The rip-offs date back to 1998 and safeguards have been added to eBay since, but it still boils down to sending your credit card number to somebody you’ve never heard of for something you haven’t seen.
HOLDING ECROOKS AT EBAY
THROW THIS BOOK AT THEM
With the blessings of eBay Inc.’s founding light, Pierre Omidyar, comes “The Official eBay Guide to Buying, Selling and Collecting Just About Anything” (Fireside Books, $13), loaded with pointers about surfing the huge variety of items ranging from Beanie Babies to boxcars up for bid at www.ebay.com.
Authors Laura Fisher Kaiser and Michael Kaiser devote a dozen well-crafted pages to avoiding shills, false bids, extortion and other pitfalls of Internet auctions. Buy it safely at amazon.com and digest the rules of the road before risking a single ebuck on eBay.
CUBE SPACE CONCERTO
NETRADIO.SCAM
The boss will think you’re madly busy transcribing tapes while you’re actually playing crystal-clear audio tunes at your work station thanks to a splendid remodeling at the www.netradio.com Web site. It’s now far easier to get music on the sly than messing with RealAudio and hunting down individual net-enabled radio stations.

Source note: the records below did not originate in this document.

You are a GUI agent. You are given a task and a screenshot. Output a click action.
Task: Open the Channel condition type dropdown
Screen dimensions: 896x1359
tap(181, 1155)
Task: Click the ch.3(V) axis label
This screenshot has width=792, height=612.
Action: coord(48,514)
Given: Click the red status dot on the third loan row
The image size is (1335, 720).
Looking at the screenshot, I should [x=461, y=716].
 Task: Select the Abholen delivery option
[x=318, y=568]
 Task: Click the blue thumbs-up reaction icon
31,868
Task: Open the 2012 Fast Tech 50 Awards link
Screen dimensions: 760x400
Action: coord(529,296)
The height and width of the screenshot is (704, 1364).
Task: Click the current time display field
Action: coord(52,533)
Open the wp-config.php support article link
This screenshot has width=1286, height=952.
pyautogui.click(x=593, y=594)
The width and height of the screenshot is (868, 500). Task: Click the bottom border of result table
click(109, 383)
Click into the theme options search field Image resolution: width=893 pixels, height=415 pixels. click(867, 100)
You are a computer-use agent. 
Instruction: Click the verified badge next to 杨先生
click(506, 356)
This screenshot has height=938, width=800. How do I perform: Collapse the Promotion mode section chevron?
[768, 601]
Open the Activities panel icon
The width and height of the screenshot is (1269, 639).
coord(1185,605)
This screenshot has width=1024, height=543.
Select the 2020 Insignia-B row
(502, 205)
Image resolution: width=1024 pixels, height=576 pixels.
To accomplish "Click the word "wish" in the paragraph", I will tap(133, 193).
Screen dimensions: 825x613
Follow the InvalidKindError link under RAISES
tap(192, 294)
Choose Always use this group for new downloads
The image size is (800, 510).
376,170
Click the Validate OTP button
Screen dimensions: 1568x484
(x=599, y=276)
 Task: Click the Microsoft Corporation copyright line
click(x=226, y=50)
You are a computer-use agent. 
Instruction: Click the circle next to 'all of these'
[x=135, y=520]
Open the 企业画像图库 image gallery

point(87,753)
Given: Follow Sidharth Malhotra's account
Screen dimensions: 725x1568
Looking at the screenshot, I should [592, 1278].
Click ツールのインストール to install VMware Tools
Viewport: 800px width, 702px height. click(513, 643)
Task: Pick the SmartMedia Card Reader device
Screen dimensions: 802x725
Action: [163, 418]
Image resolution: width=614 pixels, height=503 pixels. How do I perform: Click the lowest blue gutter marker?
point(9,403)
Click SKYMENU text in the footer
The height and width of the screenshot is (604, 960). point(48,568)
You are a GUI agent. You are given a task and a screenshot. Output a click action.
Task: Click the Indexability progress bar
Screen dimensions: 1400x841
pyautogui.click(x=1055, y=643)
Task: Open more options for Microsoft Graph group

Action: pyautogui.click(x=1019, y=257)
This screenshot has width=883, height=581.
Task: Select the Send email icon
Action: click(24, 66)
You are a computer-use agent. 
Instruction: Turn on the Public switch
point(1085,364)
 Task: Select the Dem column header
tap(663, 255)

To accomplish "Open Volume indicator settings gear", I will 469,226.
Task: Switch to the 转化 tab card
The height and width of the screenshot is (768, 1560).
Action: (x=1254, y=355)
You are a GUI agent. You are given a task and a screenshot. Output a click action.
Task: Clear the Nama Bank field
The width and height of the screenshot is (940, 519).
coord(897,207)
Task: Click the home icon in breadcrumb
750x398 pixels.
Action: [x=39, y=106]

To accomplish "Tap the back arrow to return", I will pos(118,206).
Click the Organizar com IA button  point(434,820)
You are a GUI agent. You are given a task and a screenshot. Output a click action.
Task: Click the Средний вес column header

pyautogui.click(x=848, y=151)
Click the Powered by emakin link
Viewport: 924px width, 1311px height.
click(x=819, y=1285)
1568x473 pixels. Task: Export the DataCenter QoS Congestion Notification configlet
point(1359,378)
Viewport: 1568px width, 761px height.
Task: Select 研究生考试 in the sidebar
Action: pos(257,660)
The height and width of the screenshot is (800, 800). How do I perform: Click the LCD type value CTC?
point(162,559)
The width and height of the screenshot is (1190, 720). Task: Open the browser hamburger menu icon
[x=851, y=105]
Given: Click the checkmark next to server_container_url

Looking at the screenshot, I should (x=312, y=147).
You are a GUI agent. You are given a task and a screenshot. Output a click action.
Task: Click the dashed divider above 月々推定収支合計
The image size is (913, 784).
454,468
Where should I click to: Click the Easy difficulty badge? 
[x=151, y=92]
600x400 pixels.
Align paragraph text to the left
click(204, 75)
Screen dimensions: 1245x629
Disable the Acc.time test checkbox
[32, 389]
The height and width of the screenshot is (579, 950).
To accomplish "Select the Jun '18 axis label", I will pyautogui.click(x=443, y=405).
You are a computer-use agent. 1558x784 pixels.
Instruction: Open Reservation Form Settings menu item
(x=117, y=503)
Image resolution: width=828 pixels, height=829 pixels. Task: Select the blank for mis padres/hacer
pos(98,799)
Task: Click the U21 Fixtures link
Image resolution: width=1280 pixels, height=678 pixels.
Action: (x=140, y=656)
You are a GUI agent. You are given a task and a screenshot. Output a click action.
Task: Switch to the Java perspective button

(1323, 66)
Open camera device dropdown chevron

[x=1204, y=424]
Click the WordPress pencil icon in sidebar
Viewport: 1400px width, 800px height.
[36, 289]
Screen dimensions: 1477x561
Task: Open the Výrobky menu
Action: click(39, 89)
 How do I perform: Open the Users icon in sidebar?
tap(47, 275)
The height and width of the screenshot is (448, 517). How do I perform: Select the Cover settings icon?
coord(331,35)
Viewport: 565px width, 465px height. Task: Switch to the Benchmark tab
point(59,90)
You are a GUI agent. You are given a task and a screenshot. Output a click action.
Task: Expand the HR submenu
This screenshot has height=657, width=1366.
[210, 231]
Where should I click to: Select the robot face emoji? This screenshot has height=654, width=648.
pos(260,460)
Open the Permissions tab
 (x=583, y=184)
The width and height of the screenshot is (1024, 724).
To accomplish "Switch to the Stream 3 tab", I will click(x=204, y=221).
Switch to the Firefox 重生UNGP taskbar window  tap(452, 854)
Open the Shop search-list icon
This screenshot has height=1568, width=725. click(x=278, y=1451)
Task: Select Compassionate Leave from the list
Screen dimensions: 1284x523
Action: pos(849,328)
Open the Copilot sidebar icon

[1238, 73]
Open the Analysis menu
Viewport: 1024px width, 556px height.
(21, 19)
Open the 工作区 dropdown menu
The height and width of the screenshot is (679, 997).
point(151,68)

Execs at NetRadio.com (Nasdaq: NETR) say peak traffic comes in between 10 a.m. and 3 p.m. weekdays as working stiffs fill those long hours between showing up and finishing up for the day. With 120 channels of just about any kind of music you can name, the Web site plays very smoothly over telephone modems and keeps audio advertising to a minimum.
Check it out. It beats working.
FOR WANT OF A NAIL
A PRICE WAR WAS LOST
Dire rumblings at Dell Computer Corp., known for past genius at “just-in-time inventory” where computers are built from a parts inventory that turns over every day. With looming concerns that certain computer components will become scarce in the wake of turmoil in Taiwan, Dell execs are warning that a crunch could hurt financial results. If you have all the parts to build a computer except memory chips, your just-in-time inventory becomes just about worthless.
Y2KORNER
Retail analysts can hardly conceal their glee at recent projections that the average American family will keep $1,000 in cash on hand during December as a Y2K precaution. Look for a nationwide spending spree of Y2Kash early next year.